Intermediate students at Westmount Public School were shown a graphic picture of what could happen when driving impaired.
Mothers Against Drunk Driving school representative Andrea Sevigny has been travelling through northern Quebec and Ontario showing students the organization's Smashed presentation.
"It is designed for youth to make them aware of the consequences of driving impaired," she said Wednesday morning at the Begin Street school.
"Impaired is really the key word here because we're talking more than driving after drinking, we're also talking about drugs and other types of substances that can affect the way you perceive things and drive a vehicle," said Sevigny.
Smashed begins with a fictional story about three friends who end up at a party; one is peer pressured into drinking and makes the decision to get into a car driven by an impaired classmate. The result is a collision that ends in tragedy.
The presentation also featured real-life testimonials from people who have been injured in impaired driving incidents or lost loved ones.
Sevigny said she hoped the students walked away from Smashed ready to think twice before getting into a car with an impaired driver and that they know their options.
They can either take a taxi, city transit or have a backup plan to call a parent or sober friend.
Smashed contains serious material and Sevigny says students often approach her afterwards saying they'll make different choices if they're ever in similar situations.
While the Grade 7 and 8 students at Westmount are still young to drive, Sevigny said it's also important they learn to not take a ride from anyone who's been drinking alcohol.
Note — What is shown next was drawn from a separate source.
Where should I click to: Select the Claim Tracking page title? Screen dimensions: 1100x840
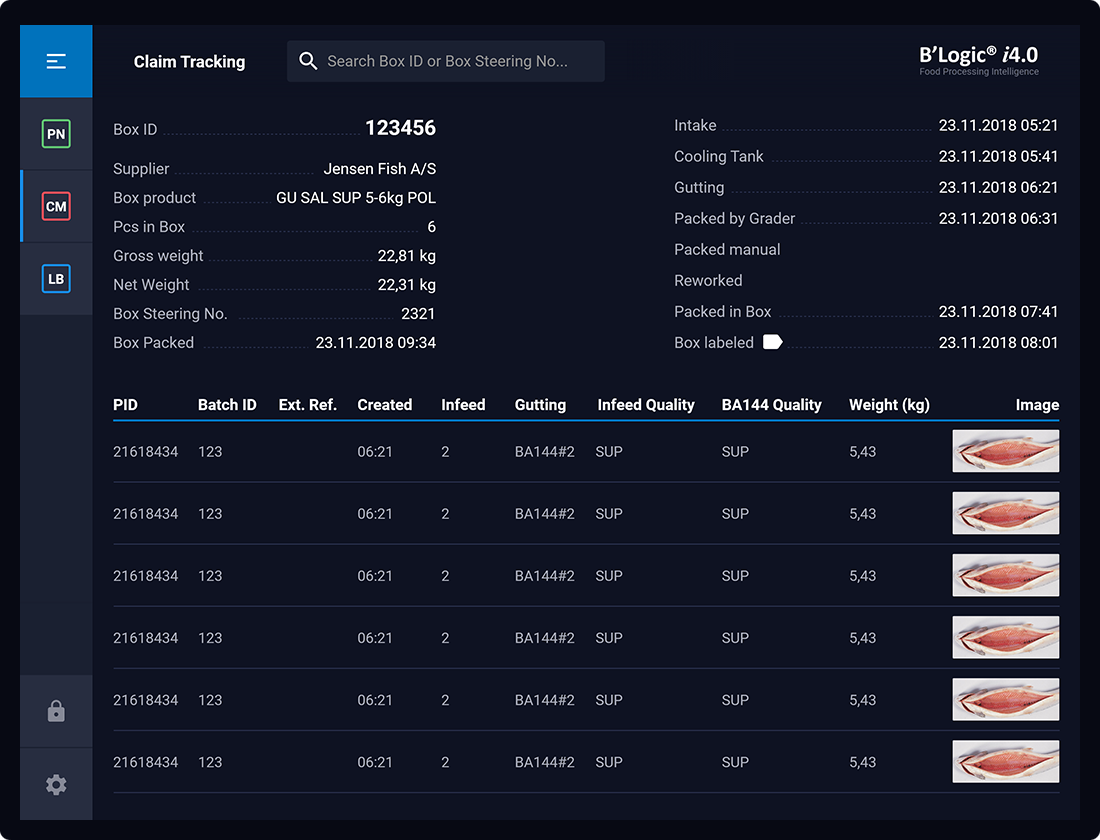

Westmount vice-principal Michael Oads said students at that age are developing their values and beliefs.
"This is a perfect age for them to start thinking about the consequences of their actions and the way they're going to manage themselves for the rest of their lives," he said.
"They start to see those things happening, not just on TV and in the media, but in their own personal lives. This really brings home the message about how consequences need to be considered before they behave in certain ways."